Prosecutors seek 180-day jail term for activist Zoe Rosenberg in Petaluma Poultry case

Prosecutors say a Berkeley animal rights activist should serve 180 days in jail after a jury found her guilty Oct. 29 in a felony conspiracy case tied to an entry at the Petaluma Poultry facility in June 2023.
The recommendation is outlined in a brief the Sonoma County District Attorney’s Office filed ahead of Zoe Rosenberg’s sentencing Wednesday afternoon. Prosecutors cited several factors, including what they described as Rosenberg’s “staggering” lack of remorse and the ineffectiveness of alternatives such as house arrest or work release.
“Custody, by contrast, is a punishment she cannot manipulate, soften or transform into something else,” prosecutors wrote. “It is the only options that carries real consequence. Custody is the only sanction that would survive (Rosenberg’s) talent for turning consequence into theater.”
Judge Kenneth Gnoss will decide Rosenberg’s sentence.

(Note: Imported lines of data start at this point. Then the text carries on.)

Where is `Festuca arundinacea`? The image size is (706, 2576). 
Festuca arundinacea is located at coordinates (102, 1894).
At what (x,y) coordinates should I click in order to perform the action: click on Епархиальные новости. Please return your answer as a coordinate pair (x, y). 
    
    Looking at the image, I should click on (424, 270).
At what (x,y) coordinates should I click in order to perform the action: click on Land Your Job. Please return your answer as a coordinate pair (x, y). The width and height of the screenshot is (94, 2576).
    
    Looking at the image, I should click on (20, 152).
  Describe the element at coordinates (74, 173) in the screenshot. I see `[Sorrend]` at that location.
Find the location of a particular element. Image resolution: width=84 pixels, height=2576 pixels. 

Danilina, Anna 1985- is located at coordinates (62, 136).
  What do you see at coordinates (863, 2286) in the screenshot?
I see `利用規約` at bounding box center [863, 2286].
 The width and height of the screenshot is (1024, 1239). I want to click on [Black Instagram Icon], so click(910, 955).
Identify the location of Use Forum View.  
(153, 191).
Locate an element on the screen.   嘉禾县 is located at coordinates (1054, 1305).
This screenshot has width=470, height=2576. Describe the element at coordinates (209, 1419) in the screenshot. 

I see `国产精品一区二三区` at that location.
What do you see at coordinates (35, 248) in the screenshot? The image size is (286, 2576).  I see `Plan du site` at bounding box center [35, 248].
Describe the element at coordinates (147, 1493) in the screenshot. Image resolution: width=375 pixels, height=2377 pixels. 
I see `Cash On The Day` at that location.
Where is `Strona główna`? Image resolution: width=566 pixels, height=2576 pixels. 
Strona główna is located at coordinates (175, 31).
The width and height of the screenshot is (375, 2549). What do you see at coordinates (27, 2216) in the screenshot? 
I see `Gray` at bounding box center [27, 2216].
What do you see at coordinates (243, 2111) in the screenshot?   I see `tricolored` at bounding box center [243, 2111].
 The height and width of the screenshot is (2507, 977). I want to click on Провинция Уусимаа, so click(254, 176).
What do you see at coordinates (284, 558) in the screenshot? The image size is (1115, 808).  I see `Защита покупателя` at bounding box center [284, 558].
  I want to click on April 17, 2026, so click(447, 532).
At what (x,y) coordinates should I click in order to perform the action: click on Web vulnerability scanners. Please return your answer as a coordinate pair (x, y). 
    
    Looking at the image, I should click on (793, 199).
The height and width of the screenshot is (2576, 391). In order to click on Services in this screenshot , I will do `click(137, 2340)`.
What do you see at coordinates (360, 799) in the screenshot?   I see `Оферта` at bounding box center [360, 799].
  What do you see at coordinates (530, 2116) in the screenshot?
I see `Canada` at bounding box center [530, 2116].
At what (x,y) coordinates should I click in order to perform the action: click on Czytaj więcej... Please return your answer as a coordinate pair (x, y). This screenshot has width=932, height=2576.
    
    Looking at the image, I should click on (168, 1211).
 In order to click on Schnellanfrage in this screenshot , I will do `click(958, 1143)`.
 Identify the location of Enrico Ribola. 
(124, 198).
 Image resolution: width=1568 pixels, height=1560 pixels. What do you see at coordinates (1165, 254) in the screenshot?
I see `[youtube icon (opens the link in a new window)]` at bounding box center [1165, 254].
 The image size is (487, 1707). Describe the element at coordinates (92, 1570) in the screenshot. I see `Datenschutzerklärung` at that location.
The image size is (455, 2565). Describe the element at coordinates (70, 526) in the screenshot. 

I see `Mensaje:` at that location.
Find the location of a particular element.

A 180-day jail term would be well below the maximum 4 1/2-year sentence Rosenberg faced. With standard custody credits, her actual time served would likely be shorter.
Rosenberg and her group, Direct Action Everywhere, or DxE, have continued to speak publicly about the case. On Monday, the organization said “hundreds” of supporters plan to attend Wednesday’s hearing, followed by a press conference with animal rights advocates. They argue Rosenberg was attempting to expose animal cruelty at the facility and rescued four birds that were in poor condition.
Prosecutors offered a different version of events, saying Rosenberg unlawfully entered the facility May 21 and June 13, 2023, searched company files, placed GPS trackers on vehicles and then removed four chickens. They noted the timing aligned with DxE’s annual liberation conference and Rosenberg’s birthday.
Rosenberg was arrested outside the courthouse in November 2023, shortly after DxE co-founder Wayne Hsiung was sentenced to 90 days in jail and two years’ probation in a similar Sonoma County case. Since then, the group has expanded its activity locally — staging demonstrations outside Trader Joe’s, blocking delivery trucks, and backing a 2024 ballot measure to restrict large-scale poultry and livestock operations. Voters rejected that proposal.
Rosenberg’s trial stretched much of October before jurors deliberated for about three and a half hours and convicted her of felony conspiracy and three misdemeanors. In their brief, prosecutors wrote that Rosenberg and her witnesses presented claims that were “uninformed, one-sided and divorced from reality.”
She has remained free while awaiting sentencing and told supporters outside the courthouse Oct. 29 that she was unapologetic for her actions.
DxE says any jail time could be “life-threatening” because Rosenberg has Type 1 diabetes and gastroparesis, a disorder that affects the stomach muscles and slows digestion. She used a feeding tube during the trial and said on social media that she was hospitalized in September before the case began.
Prosecutors said Rosenberg would receive appropriate treatment in custody. The brief states she would be housed near medical staff, have an emergency call button in her cell and that jail personnel would coordinate with her physician.